An obscure character, Herostratus burned the Temple of Artemis at Ephesus, one of the Seven Wonders of the Ancient World, in 356 BCE. He was swiftly arrested and tortured to death, when he confessed his intentions: to gain everlasting fame. The arson prompted the creation of a damnatio memoriae law barring anyone from mentioning his name, although many ancient writers, including one contemporary of the arson, documented him. While Herostratus is thought to have been spurred on by resentment at what he considered societal injustice, his exact motives are not known with any certainty.
His life and crime have been adapted, discussed, and paralleled extensively in Western literature ever since the Middle Ages. Writers from Alessandro Verri to Jean-Paul Sartre have repurposed him into a fictional character, sometimes in the context of a modern world.

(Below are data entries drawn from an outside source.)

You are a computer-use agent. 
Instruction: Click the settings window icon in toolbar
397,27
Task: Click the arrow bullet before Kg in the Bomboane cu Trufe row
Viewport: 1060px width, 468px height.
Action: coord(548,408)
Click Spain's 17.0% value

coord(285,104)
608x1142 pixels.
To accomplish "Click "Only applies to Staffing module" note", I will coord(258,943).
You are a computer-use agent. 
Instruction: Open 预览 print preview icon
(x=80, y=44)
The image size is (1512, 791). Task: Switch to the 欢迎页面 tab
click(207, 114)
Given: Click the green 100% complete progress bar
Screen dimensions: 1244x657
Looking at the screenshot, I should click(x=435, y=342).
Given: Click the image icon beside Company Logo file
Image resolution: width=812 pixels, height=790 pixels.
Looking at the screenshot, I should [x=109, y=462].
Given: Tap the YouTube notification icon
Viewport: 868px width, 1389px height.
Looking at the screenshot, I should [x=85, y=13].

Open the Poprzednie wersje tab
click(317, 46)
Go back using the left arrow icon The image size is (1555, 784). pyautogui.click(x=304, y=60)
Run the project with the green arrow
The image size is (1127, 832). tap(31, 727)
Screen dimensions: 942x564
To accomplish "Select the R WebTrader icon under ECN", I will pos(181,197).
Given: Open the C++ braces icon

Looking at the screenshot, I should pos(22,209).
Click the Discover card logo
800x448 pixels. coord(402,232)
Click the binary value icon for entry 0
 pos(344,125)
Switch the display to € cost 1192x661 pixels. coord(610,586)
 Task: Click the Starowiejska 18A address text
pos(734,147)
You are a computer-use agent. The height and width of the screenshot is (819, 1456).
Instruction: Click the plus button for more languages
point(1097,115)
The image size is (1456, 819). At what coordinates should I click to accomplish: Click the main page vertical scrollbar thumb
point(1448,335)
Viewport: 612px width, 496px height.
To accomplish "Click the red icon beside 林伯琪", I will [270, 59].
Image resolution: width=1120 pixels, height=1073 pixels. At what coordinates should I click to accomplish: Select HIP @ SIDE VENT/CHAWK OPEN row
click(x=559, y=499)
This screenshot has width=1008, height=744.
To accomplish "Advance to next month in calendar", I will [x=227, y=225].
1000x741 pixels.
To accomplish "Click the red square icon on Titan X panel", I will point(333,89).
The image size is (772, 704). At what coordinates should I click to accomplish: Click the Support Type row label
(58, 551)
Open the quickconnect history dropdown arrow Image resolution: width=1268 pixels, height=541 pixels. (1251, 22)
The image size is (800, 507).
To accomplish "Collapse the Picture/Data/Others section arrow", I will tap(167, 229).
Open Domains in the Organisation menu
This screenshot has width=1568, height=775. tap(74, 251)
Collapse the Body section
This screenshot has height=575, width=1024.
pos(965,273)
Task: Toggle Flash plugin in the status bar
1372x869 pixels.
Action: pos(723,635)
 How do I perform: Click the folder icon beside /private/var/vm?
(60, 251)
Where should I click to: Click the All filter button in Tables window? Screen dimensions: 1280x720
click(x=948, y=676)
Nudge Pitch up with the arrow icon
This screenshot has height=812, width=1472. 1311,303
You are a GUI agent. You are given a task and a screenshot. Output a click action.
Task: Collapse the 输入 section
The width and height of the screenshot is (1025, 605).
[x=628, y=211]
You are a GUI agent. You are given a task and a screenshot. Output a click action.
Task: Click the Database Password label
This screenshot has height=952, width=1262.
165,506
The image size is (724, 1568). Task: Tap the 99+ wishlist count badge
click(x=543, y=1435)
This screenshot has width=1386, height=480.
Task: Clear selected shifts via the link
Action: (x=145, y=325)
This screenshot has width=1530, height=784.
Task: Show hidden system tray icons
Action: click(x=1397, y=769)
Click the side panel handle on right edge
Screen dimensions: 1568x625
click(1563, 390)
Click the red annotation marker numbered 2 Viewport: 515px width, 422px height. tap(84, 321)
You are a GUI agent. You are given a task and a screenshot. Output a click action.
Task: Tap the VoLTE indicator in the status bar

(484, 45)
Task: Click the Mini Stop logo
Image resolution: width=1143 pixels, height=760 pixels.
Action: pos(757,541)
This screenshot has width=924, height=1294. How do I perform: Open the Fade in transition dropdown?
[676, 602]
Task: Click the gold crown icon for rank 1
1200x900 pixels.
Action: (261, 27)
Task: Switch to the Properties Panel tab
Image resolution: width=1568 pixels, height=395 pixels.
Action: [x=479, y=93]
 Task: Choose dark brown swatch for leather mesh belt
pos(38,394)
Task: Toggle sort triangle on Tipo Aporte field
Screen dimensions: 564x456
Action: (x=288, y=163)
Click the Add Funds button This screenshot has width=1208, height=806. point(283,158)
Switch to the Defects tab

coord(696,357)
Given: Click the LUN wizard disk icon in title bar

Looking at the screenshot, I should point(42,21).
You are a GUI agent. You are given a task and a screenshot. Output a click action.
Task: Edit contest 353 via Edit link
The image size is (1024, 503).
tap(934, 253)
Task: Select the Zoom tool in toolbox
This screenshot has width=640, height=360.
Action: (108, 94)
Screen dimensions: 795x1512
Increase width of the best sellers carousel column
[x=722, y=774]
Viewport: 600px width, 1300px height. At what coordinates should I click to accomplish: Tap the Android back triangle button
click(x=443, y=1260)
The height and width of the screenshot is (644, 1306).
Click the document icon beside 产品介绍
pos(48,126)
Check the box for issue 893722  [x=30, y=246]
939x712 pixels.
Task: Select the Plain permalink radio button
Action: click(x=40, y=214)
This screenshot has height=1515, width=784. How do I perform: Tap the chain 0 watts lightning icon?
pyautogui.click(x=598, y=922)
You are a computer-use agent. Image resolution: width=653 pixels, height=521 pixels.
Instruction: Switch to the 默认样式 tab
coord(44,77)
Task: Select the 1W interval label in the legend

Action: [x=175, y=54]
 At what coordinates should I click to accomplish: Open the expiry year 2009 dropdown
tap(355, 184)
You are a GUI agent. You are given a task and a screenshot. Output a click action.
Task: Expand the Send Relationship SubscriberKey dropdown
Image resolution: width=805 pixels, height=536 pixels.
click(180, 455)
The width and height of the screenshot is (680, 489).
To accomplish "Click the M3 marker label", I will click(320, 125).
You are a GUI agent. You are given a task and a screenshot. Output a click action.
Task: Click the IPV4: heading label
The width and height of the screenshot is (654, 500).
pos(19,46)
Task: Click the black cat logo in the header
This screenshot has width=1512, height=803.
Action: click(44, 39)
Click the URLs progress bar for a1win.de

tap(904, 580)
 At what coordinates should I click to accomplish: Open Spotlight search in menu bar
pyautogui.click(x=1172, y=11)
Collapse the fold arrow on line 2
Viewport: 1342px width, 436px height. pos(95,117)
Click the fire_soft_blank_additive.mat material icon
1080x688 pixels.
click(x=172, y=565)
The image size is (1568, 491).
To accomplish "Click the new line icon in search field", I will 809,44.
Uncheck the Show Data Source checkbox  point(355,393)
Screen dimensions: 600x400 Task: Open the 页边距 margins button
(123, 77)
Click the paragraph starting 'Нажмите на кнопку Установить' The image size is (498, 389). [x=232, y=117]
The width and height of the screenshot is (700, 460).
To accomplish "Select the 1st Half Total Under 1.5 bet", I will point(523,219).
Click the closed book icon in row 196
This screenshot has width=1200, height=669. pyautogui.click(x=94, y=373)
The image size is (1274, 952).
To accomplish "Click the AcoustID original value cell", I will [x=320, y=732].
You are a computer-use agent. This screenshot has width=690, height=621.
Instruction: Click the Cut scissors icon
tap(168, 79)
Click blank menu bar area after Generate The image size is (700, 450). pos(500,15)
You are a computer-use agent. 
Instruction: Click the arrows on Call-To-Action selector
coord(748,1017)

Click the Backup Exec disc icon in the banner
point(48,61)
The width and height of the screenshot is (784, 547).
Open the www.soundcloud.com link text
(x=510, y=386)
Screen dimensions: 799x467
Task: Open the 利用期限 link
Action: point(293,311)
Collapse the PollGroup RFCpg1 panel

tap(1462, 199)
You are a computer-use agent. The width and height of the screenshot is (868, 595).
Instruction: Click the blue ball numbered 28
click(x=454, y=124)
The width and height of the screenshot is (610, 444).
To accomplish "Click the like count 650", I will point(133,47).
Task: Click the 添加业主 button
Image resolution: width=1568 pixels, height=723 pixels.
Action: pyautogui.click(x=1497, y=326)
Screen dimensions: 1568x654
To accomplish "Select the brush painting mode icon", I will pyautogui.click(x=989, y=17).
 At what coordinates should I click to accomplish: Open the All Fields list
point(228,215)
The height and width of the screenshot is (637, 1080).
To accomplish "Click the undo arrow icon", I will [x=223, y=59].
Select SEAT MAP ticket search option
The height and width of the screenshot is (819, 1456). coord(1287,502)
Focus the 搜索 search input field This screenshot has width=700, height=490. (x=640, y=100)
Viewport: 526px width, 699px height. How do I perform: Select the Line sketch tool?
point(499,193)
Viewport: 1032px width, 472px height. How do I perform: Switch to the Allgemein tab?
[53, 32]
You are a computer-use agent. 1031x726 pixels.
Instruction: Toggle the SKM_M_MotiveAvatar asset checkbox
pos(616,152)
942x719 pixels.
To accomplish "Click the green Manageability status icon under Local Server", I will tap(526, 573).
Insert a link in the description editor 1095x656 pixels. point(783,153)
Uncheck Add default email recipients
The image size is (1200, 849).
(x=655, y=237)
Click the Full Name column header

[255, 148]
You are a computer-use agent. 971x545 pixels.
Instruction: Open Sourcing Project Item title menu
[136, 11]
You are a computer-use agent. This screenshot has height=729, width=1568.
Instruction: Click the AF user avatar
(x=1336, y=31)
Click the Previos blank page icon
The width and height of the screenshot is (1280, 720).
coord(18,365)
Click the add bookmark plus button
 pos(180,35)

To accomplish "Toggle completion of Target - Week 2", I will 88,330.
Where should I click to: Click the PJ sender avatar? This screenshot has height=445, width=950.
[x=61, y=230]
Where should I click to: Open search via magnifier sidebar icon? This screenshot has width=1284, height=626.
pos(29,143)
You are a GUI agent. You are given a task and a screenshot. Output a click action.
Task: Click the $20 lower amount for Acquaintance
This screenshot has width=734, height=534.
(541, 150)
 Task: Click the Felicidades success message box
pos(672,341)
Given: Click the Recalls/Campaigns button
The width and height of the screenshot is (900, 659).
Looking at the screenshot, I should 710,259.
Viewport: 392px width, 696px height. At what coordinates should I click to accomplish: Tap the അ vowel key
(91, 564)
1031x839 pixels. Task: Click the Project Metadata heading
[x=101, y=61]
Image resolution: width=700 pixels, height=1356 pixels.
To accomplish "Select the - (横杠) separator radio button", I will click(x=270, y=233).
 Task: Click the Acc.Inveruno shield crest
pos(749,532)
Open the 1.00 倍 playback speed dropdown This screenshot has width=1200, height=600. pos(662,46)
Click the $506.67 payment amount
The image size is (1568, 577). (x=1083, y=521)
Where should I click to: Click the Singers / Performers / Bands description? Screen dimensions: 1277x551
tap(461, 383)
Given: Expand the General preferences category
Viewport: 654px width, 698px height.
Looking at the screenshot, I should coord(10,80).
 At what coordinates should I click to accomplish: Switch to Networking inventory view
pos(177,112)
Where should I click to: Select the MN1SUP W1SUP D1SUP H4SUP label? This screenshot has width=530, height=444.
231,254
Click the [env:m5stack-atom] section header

Little is known about Herostratus. [4] His identity "is shrouded in mystery except for the name that history attributes to him," remarks Albert Borowitz. [2] [b] Details of his family, [2] date of birth, residence, profession, and place in society have not been found. [5] It is sometimes assumed that he was a citizen of Ephesus, located near the modern town of Selçuk, Turkey, but this remains uncertain. [5] Furthermore, some historians have suggested that Herostratus was non-Ephesian by birth or a slave (or former slave), since the fatal punishment he was administered was typically reserved for noncitizens. [6] Some, in fact, suspect he belonged to a low social standing. [7]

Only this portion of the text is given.